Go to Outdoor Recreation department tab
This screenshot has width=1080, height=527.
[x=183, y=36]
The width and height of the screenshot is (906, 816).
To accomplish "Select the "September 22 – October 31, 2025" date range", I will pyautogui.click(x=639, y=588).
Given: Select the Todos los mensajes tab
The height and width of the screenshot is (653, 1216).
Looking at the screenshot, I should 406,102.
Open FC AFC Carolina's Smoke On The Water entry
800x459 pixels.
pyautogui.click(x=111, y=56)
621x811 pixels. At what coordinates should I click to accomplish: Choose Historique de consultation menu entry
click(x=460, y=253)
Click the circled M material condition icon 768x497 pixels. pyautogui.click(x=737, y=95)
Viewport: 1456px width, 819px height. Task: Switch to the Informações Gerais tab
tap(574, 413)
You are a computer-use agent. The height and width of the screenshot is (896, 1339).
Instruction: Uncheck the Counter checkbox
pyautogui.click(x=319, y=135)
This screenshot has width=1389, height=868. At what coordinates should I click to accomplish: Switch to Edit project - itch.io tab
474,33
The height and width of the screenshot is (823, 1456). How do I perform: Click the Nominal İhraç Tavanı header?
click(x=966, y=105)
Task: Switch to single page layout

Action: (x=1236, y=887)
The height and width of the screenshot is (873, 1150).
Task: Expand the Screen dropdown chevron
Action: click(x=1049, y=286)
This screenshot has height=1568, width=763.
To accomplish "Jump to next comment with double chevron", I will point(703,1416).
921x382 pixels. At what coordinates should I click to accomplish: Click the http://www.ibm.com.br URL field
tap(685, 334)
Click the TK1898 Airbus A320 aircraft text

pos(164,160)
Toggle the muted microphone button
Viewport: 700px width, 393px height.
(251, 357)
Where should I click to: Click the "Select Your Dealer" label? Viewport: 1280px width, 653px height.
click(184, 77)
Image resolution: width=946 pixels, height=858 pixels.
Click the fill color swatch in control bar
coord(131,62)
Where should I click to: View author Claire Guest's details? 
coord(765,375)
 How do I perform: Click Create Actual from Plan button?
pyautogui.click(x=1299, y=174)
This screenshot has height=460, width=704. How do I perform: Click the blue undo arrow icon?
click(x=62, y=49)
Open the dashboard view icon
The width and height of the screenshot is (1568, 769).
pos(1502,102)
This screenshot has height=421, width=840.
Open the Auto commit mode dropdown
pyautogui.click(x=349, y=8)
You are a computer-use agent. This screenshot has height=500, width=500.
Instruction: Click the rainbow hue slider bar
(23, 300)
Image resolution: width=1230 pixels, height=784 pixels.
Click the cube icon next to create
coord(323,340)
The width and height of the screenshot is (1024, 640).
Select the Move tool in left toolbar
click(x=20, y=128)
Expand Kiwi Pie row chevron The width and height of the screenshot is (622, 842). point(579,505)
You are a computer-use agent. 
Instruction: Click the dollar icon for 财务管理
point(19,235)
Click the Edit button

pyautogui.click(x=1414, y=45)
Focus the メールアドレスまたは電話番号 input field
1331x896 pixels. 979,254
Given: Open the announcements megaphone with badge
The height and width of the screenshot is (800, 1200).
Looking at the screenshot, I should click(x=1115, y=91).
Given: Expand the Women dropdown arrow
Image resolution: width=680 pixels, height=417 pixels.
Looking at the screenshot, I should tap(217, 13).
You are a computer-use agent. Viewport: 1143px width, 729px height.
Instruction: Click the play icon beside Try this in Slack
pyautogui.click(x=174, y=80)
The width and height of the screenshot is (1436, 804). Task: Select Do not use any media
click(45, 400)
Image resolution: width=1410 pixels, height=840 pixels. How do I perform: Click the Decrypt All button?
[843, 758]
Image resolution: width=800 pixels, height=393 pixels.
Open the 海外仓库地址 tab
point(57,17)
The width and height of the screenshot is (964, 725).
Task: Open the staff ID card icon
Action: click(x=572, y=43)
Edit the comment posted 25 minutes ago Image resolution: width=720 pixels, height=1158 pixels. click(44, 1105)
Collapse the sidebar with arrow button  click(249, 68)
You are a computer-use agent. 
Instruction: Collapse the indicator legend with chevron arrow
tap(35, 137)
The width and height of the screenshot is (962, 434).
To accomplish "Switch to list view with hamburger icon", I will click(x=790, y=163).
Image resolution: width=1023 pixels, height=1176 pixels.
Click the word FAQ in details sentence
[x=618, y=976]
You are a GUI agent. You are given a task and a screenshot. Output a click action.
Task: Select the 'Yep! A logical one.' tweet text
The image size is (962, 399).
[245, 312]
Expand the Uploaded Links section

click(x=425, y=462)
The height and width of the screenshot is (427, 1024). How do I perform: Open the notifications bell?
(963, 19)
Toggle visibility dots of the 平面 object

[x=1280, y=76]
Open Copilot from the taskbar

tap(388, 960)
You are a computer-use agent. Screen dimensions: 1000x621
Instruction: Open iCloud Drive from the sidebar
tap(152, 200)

★ ★ ★ ★ ★ ★ ★

Transcribe, in full, each record that appears above.

— Response to the exercise —
Go to Outdoor Recreation department tab
This screenshot has width=1080, height=527.
[x=183, y=36]
The width and height of the screenshot is (906, 816).
To accomplish "Select the "September 22 – October 31, 2025" date range", I will pyautogui.click(x=639, y=588).
Given: Select the Todos los mensajes tab
The height and width of the screenshot is (653, 1216).
Looking at the screenshot, I should 406,102.
Open FC AFC Carolina's Smoke On The Water entry
800x459 pixels.
pyautogui.click(x=111, y=56)
621x811 pixels. At what coordinates should I click to accomplish: Choose Historique de consultation menu entry
click(x=460, y=253)
Click the circled M material condition icon 768x497 pixels. pyautogui.click(x=737, y=95)
Viewport: 1456px width, 819px height. Task: Switch to the Informações Gerais tab
tap(574, 413)
You are a computer-use agent. The height and width of the screenshot is (896, 1339).
Instruction: Uncheck the Counter checkbox
pyautogui.click(x=319, y=135)
This screenshot has width=1389, height=868. At what coordinates should I click to accomplish: Switch to Edit project - itch.io tab
474,33
The height and width of the screenshot is (823, 1456). How do I perform: Click the Nominal İhraç Tavanı header?
click(x=966, y=105)
Task: Switch to single page layout

Action: (x=1236, y=887)
The height and width of the screenshot is (873, 1150).
Task: Expand the Screen dropdown chevron
Action: click(x=1049, y=286)
This screenshot has height=1568, width=763.
To accomplish "Jump to next comment with double chevron", I will point(703,1416).
921x382 pixels. At what coordinates should I click to accomplish: Click the http://www.ibm.com.br URL field
tap(685, 334)
Click the TK1898 Airbus A320 aircraft text

pos(164,160)
Toggle the muted microphone button
Viewport: 700px width, 393px height.
(251, 357)
Where should I click to: Click the "Select Your Dealer" label? Viewport: 1280px width, 653px height.
click(184, 77)
Image resolution: width=946 pixels, height=858 pixels.
Click the fill color swatch in control bar
coord(131,62)
Where should I click to: View author Claire Guest's details? 
coord(765,375)
 How do I perform: Click Create Actual from Plan button?
pyautogui.click(x=1299, y=174)
This screenshot has height=460, width=704. How do I perform: Click the blue undo arrow icon?
click(x=62, y=49)
Open the dashboard view icon
The width and height of the screenshot is (1568, 769).
pos(1502,102)
This screenshot has height=421, width=840.
Open the Auto commit mode dropdown
pyautogui.click(x=349, y=8)
You are a computer-use agent. This screenshot has height=500, width=500.
Instruction: Click the rainbow hue slider bar
(23, 300)
Image resolution: width=1230 pixels, height=784 pixels.
Click the cube icon next to create
coord(323,340)
The width and height of the screenshot is (1024, 640).
Select the Move tool in left toolbar
click(x=20, y=128)
Expand Kiwi Pie row chevron The width and height of the screenshot is (622, 842). point(579,505)
You are a computer-use agent. 
Instruction: Click the dollar icon for 财务管理
point(19,235)
Click the Edit button

pyautogui.click(x=1414, y=45)
Focus the メールアドレスまたは電話番号 input field
1331x896 pixels. 979,254
Given: Open the announcements megaphone with badge
The height and width of the screenshot is (800, 1200).
Looking at the screenshot, I should click(x=1115, y=91).
Given: Expand the Women dropdown arrow
Image resolution: width=680 pixels, height=417 pixels.
Looking at the screenshot, I should tap(217, 13).
You are a computer-use agent. Viewport: 1143px width, 729px height.
Instruction: Click the play icon beside Try this in Slack
pyautogui.click(x=174, y=80)
The width and height of the screenshot is (1436, 804). Task: Select Do not use any media
click(45, 400)
Image resolution: width=1410 pixels, height=840 pixels. How do I perform: Click the Decrypt All button?
[843, 758]
Image resolution: width=800 pixels, height=393 pixels.
Open the 海外仓库地址 tab
point(57,17)
The width and height of the screenshot is (964, 725).
Task: Open the staff ID card icon
Action: click(x=572, y=43)
Edit the comment posted 25 minutes ago Image resolution: width=720 pixels, height=1158 pixels. click(44, 1105)
Collapse the sidebar with arrow button  click(249, 68)
You are a computer-use agent. 
Instruction: Collapse the indicator legend with chevron arrow
tap(35, 137)
The width and height of the screenshot is (962, 434).
To accomplish "Switch to list view with hamburger icon", I will click(x=790, y=163).
Image resolution: width=1023 pixels, height=1176 pixels.
Click the word FAQ in details sentence
[x=618, y=976]
You are a GUI agent. You are given a task and a screenshot. Output a click action.
Task: Select the 'Yep! A logical one.' tweet text
The image size is (962, 399).
[245, 312]
Expand the Uploaded Links section

click(x=425, y=462)
The height and width of the screenshot is (427, 1024). How do I perform: Open the notifications bell?
(963, 19)
Toggle visibility dots of the 平面 object

[x=1280, y=76]
Open Copilot from the taskbar

tap(388, 960)
You are a computer-use agent. Screen dimensions: 1000x621
Instruction: Open iCloud Drive from the sidebar
tap(152, 200)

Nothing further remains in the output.